Pertama, kompetensi personal, yakni integritas moral dan kemampuan untuk memainkan teater ungguh di panggung politik secara santun dan baik. Sebagai renungan, mampukah mereka (menjaga diri) dalam berkompetisi di dunia politik praktis yang profan, korup, arogan, oportunis, dan penuh muslihat serta agitatif itu?

Terkait hal ini, nampaknya kita perlu merefleksikan apa yang pernah disampaikan Gus Mus (KH. Mustofa Bisri) dalam sebuah mauizah hasanah. Kyai yang terlibat dalam politik praktis sekalipun memiliki niat baik-bersih akan menghadapi situasi “betapa brengseknya politik di Indonesia”. Begitu kotornya politik di Indonesia sehingga sulit dibersihkan hanya dengan seperangkat niat dan teori untuk membuat politik Indonesia lebih bermoral dan mengarahkan orientasinya untuk kepentingan kesejahteraan secara luas (Koirudin: 2005).
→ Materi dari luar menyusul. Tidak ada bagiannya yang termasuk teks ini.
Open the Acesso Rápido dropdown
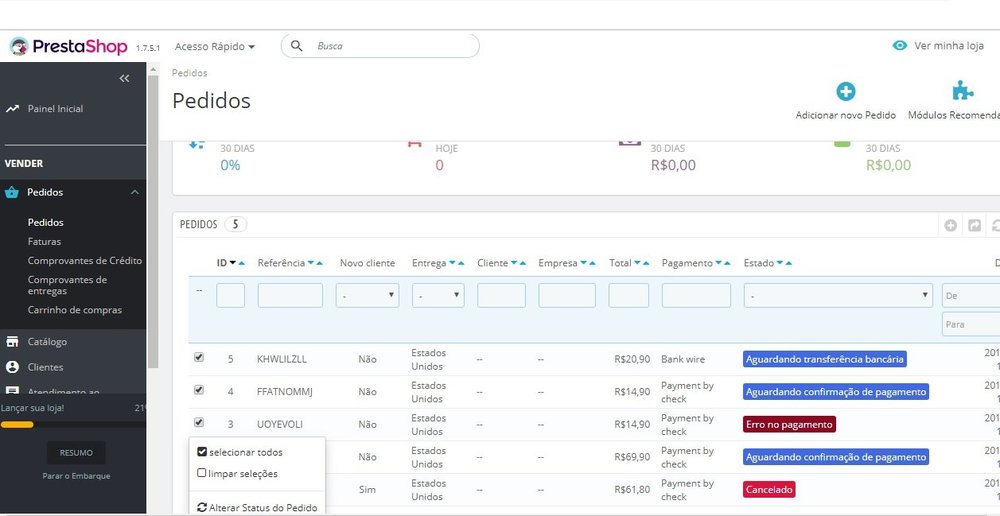pos(214,47)
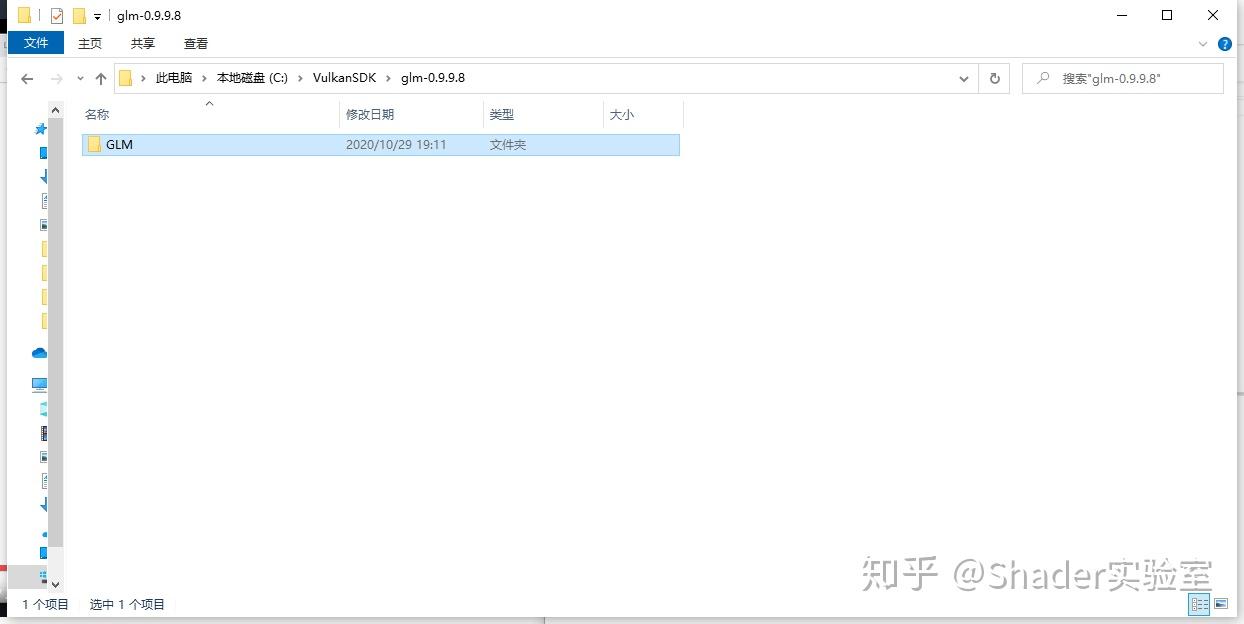Click the ribbon expand chevron near Help
This screenshot has height=624, width=1244.
1203,44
Hancurnya kredibilitas lembaga kyai karena terlilit stigma negatif politik praktis, menurut kyai Ma’ruf, karena yang terjadi selama ini adalah ‘kyai politik’ (kyai yang mengikuti kehendak partai atau politisi), bukan ‘politik kyai’ (partai dan politisi yang nderekke bimbingan kyai). Pernyataan kyai Ma’ruf ini tidak serta merta tak menyisakan kontroversi. Sebab, beberapa partai Islam lain juga masih kukuh ngugemi (mentaati dan memosisikan tinggi) para kyai sepuh mereka. Sebut saja PPP yang memiliki KH. Maimoen Zubair, Pengasuh Pondok Pesantren Al-Amwar Karangmangu Sarang Rembang. Beliaulah acuan dan panutan langkah partai. Jadi, pernyataan kyai Ma'ruf Amin tidak bisa digeneralisasi untuk semua partai Islam, tetapi cenderung sentimental kepada 'rumah lamanya', PKB.

Kedua, perlu dipertimbangkan pula stabilitas dan konsistensi kyai sebagai cultural broker (makelar budaya) dan pencerah umat. Apakah keterlibatannya dalam politik akan membawa transformasi yang berarti bagi kesejahteraan dan kedamaian umat, atau malah sebaliknya menyeret umat ke dalam kegersangan dan ketegangan yang berkelanjutan?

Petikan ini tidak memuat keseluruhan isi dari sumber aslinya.